The results for patient 1 are presented in Fig 2. This figure shows the distributions of WSS magnitude and instantaneous streamlines at peak systole for the original and truncated models. For the truncated model, the WSS is high only at the neck of the aneurysm (Fig 2B) (ie, at the zone of the inflow impingement on the downstream wall). The dome has lower WSS than either the upstream or downstream parent artery. The streamlines show a simple univortex pattern that does not appreciably affect the tip of the dome or daughter lobulation. The upstream parent artery flows are laminar and meet the neck of the aneurysm nearly tangentially accounting for the “quietness” of the intra-aneurysmal flows. In contrast, the original model has more activity within the aneurysm (Fig 2A). The flow stream in the parent artery is more directed into the aneurysm. Although the peak WSS remains near the neck, elevations of WSS compared with the parent artery extend well into the body and to the dome on the downstream wall. Peak WSS at the neck exceeds the WSS in the adjacent parent artery. Streamlines show a more complex flow pattern within the aneurysm with at least 2 zones of recirculation and extension of flow into the tip of the dome.

Fig 2.

Fig 2.

Visualizations of the hemodynamics of internal carotid artery aneurysm (patient 1) at peak systole: wall shear stress distribution in the original model (A), wall shear stress distribution in the truncated model (B), streamlines in the original model (C), and streamlines in the truncated model (D). Streamlines are colored according to velocity magnitude.

MCA Aneurysms

Visualizations of the distribution of WSS magnitude and streamlines at peak systole for patients 2 and 3 are presented in Figs 3 and 4, respectively. For patient 2, the WSS distribution obtained with the truncated model (Fig 3B) and the original model (Fig 3A) are similar, with low WSS within the dome of the aneurysm compared with the parent artery. In both simulations, high WSS is located at the neck, but the original model predicts higher values of shear stress compared with the truncated model. In both simulations, the streamlines show modest flows into the aneurysm dome but a marked difference can be seen in the flow patterns (Fig 3C, -D). The truncated model predicts a characteristic flow pattern commonly seen in idealized models of terminal aneurysms exhibiting 2 main vortices (Fig 3D). In contrast, the flow pattern with the original model (Fig 3C) has a completely different and more complex vortex structure. Strong secondary flows can also be seen near the neck of the original model, whereas in the truncated model, less mixing and swirling flows can be observed at these locations. These differences are also evident in the flows of the upstream parent artery.

Fig 3.

Fig 3.

Visualizations of the hemodynamics of middle cerebral artery aneurysm (patient 2) at peak systole: wall shear stress distribution in the original model (A), wall shear stress distribution in the truncated model (B), streamlines in the original model (C), and streamlines in the truncated model (D). Streamlines are colored according to velocity magnitude.

Fig 4.

Fig 4.

Visualizations of the hemodynamics of middle cerebral artery aneurysm (patient 3) at peak systole: wall shear stress distribution in the original model (A), wall shear stress distribution in the truncated model (B), streamlines in the original model (C), and streamlines in the truncated model (D). Streamlines are colored according to velocity magnitude.

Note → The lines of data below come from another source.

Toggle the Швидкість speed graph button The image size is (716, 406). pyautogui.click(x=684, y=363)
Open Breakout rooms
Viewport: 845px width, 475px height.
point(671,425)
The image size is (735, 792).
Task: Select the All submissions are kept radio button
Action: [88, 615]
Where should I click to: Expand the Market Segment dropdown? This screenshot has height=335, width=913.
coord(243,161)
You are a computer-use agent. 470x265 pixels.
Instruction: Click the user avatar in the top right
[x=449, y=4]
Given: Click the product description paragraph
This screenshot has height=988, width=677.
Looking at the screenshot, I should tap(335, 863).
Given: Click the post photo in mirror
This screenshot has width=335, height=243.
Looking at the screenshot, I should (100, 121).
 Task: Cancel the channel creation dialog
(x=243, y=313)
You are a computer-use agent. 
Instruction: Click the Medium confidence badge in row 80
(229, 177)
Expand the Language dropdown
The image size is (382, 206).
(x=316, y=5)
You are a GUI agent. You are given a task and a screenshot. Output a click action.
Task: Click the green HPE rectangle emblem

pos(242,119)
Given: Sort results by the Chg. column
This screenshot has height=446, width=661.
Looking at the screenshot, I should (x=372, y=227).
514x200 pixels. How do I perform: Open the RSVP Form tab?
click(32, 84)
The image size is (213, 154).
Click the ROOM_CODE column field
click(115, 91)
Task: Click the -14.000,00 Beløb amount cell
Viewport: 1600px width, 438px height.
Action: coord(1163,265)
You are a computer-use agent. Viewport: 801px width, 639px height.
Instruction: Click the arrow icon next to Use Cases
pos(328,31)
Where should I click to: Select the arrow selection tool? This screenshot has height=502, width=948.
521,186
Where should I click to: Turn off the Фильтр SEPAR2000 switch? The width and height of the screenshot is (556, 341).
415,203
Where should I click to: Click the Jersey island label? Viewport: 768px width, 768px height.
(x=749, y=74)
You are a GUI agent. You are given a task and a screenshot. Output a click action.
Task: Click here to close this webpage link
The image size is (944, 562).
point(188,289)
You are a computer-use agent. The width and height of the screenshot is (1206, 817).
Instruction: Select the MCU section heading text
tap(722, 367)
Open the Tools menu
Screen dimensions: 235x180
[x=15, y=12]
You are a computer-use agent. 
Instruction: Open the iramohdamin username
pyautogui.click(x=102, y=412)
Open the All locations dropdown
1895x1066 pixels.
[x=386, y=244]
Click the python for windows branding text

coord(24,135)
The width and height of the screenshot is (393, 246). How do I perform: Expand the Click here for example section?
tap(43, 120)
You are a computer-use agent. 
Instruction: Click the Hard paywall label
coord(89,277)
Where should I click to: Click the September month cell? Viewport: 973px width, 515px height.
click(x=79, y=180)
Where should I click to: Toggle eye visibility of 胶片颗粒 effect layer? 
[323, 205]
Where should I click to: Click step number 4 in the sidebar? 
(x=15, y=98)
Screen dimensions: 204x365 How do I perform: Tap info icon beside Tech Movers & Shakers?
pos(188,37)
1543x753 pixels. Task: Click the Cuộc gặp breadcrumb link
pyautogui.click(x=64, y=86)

In the case of patient 3, the results obtained with the original and truncated models are in better agreement (Fig 4), because in this case, the M1 segment where the model was truncated is quite long and straight, resulting in the original model having near laminar flow pattern. However, some differences are present. In both models streamlines indicate impaction in the downstream wall at the neck and the body of the aneurysm. Elevation of the high WSS extends into the body and dome of the aneurysm. The truncated model predicts less extensive WSS distribution compared with the original model. The streamlines within the aneurysm of the truncated model and original model are quite complex with secondary flows in a similar distribution (Fig 4).

AcomA Aneurysms

The results obtained for patient 4 are presented in Fig 5. As in the previous cases, the truncated model (Fig 5B) tends to yield lower values of the WSS forces on the aneurysm sac. In particular, a region of relatively elevated WSS that is not present in the truncated model can be observed at the dome of the original model (Fig 5A). The streamlined visualizations show quite different intra-aneurysmal flow patterns between the original (Fig 5C) and truncated models (Fig 5D). In the original model, the inflow jets from the left and right A1 segments merge and penetrate toward the dome of the aneurysm, but with the left A1 flows dominating the intra-aneurysmal flow pattern. In contrast, in the truncated model, the inflow jets collide closer to the neck of the aneurysm, resulting in a more symmetric intra-aneurysmal flow pattern with a more significant contribution from the right A1. This results in a state of low flow near the dome.

Fig 5.

Fig 5.

Visualizations of the hemodynamics of anterior communicating artery aneurysm (patient 4) at peak systole: wall shear stress distribution in the original model (A), wall shear stress distribution in the truncated model (B), streamlines in the original model (C), and streamlines in the truncated model (D). Streamlines are colored according to velocity magnitude.

Discussion

Computational fluid dynamic modeling can be a powerful tool in studying physical systems such as aneurysms, but extrapolating from idealized experimental systems to the in vivo state must be done carefully. All computational methods require the use of assumptions that are essentially shortcuts to predicting the more complicated natural state. Ill-considered assumptions could affect the results of a computational fluid dynamic model and thereby adversely affect one’s understanding of a particular system.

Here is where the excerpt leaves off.